Moz, please don't mistake a spirited discussion for a fight. I hold Chuck in the highest regard. He is sincere in his beliefs as am I. We both have valid points for your consideration. Many sites say either/or on this subject while manufacturers have standardized the terms. Whose lead to follow on this topic? Woodworkers or manufacturers? If this leaves any doubt in your mind please read my quote.


----------



## Moz (Nov 13, 2015)

Mike said:


> Moz, please don't mistake a spirited discussion for a fight.


Oh noes, Mike. Until I see blood, flying teeth, and LOTS of snarky personal remarks, I generally don't settle into my recliner to watch the pugilism...

But ya gotta admit, this subtle difference in terminology has gotten a few members slightly heated.

Me? I call em what best works, or best fits in with the situation, and revert to "Thingy," or "Whatchamahootie," if I don't have, or can't remember the appropriate term...

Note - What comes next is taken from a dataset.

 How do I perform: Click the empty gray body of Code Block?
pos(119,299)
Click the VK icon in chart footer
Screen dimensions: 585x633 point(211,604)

you say tow-may-toe, I say tow-may-toe... ozer says kumquat...
All works out if the router is unplugged...
I tend to forget how the Internet has shortcomings conveying humor and/or sarcasm.

No harm, no foul, truly.
Apologies if my warped humor was misconstrued...

~M


----------



## DaninVan (Jan 1, 2012)

Warped humour is the norm here...


----------



## TenGees (Sep 12, 2012)

What about a zipper joint?


----------



## Semipro (Mar 22, 2013)

>. Go online to a tool store ( anyone of your choosing ) type finger joint router bit then type in box joint router bit and look at the difference!


----------



## Knothead47 (Feb 10, 2010)

Man, I didn't intend for the thread to go this long. It seems I opened a rather large container of annelids (big can of worms). For me, no matter what the terminology has been determined to be correct or whatever, stick did give a link to the basic information I was looking for through the thread. All I want to do is make some nice boxes with lids for our Lions club drawings.
Thanks, stick!


----------



## BrianS (Nov 7, 2004)

Semipro said:


> >. Go online to a tool store ( anyone of your choosing ) type finger joint router bit then type in box joint router bit and look at the difference!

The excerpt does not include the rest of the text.